Trying to market on the Internet without knowing who your target market members are, is like shooting blindfolded with a bouncing target.

Unfortunately, many Internet marketers depend totally on keywords without trying to discover anything about the people who use those keywords.

I call that marketing madness because it just throws time and money at marketing with little return on investment.


What Do You Know About Your Target Market?

The easiest way to work with a target market is to target a market like yourself. You already know how you react, and many of those reactions can be generalized to others like you.

The problem comes when your target market is not like you. This is often the case today if you, like many Internet marketers, select a niche based on the number of searches for a keyword and the number of competing sites.

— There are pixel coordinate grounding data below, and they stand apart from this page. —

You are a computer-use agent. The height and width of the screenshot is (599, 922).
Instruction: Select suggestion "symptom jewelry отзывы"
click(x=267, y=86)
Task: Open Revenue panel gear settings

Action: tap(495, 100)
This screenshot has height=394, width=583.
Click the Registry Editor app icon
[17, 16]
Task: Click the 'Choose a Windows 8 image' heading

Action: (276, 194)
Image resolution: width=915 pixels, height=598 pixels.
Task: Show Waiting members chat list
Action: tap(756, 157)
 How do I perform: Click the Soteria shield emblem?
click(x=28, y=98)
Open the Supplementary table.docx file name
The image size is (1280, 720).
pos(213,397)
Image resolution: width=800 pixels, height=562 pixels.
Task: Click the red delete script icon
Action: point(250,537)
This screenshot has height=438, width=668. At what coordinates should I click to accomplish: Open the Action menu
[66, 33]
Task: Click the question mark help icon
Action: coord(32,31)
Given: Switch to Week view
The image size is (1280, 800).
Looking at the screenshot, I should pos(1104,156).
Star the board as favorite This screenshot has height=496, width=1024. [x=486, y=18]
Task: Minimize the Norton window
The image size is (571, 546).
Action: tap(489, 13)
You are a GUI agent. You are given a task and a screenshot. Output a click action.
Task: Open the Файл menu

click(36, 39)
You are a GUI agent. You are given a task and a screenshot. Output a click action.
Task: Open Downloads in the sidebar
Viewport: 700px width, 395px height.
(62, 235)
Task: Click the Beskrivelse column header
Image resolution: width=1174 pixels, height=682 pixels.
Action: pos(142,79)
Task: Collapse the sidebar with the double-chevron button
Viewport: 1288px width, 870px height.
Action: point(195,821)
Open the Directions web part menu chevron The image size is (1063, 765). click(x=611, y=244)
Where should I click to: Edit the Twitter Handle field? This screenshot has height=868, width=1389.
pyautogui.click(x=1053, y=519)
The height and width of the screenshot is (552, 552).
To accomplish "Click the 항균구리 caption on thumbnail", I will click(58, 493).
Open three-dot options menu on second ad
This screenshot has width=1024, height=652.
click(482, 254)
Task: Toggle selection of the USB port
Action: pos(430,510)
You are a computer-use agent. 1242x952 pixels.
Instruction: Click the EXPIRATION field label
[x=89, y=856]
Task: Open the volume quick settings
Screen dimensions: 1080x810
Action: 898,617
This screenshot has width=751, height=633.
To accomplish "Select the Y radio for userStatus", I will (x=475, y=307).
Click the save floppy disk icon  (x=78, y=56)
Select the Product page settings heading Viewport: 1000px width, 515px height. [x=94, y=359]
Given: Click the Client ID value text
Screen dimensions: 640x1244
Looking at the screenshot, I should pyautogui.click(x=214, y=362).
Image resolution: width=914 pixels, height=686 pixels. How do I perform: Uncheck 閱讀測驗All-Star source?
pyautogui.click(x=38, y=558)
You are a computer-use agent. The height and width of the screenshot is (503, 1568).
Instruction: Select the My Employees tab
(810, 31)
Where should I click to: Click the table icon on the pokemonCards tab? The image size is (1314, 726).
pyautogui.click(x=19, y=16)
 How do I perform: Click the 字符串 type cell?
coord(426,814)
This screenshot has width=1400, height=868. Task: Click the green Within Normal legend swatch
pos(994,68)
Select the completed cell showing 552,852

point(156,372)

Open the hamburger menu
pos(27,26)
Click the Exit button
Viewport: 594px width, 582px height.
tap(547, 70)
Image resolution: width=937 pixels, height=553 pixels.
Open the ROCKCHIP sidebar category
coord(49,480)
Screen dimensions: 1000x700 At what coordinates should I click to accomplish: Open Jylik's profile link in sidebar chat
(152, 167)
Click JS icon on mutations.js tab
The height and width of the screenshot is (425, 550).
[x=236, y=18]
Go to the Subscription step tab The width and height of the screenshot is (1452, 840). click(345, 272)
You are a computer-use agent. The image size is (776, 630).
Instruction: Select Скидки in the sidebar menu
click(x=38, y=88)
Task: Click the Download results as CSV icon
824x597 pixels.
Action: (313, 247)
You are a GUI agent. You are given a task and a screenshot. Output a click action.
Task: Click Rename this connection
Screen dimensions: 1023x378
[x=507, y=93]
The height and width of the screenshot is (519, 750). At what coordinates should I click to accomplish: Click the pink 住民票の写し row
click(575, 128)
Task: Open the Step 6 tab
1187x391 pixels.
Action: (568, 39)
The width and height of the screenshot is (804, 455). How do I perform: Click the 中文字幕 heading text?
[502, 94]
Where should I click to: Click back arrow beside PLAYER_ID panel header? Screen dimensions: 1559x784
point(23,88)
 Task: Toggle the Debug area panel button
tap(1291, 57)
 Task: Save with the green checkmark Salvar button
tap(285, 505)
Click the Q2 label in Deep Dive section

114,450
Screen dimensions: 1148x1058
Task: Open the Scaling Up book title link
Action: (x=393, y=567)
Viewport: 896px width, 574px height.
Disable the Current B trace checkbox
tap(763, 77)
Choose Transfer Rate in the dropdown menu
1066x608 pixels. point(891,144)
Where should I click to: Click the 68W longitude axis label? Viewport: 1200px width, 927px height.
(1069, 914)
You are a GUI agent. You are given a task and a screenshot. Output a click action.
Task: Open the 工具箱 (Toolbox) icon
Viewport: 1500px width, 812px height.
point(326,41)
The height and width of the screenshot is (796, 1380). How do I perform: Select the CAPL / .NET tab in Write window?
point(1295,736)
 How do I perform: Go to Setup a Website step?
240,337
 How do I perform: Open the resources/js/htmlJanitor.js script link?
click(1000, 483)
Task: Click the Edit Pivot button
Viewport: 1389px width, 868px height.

How do you know how target market member’s in these niches will react?
How do you know the best appeals to reach them?
How do you know how to focus your Web site or blog to appeal to them?

You must conduct research.


What Type of Market Research Do You Do?

As an Internet marketer if you want to succeed online, good market research is vital.

Keyword research, monitoring forums and groups, and talking to people are important first steps, but are not enough. Once you’ve learned demographics from these types of research, you can use those demographics to discover much more about your target market, by using market segmentation.

Market segmentation provides a way of using demographic information to determine psychographic, sociographic and behavioral characteristics that enable you to discover the best appeals for your target market.

You can read about the role of gender in internet marketing.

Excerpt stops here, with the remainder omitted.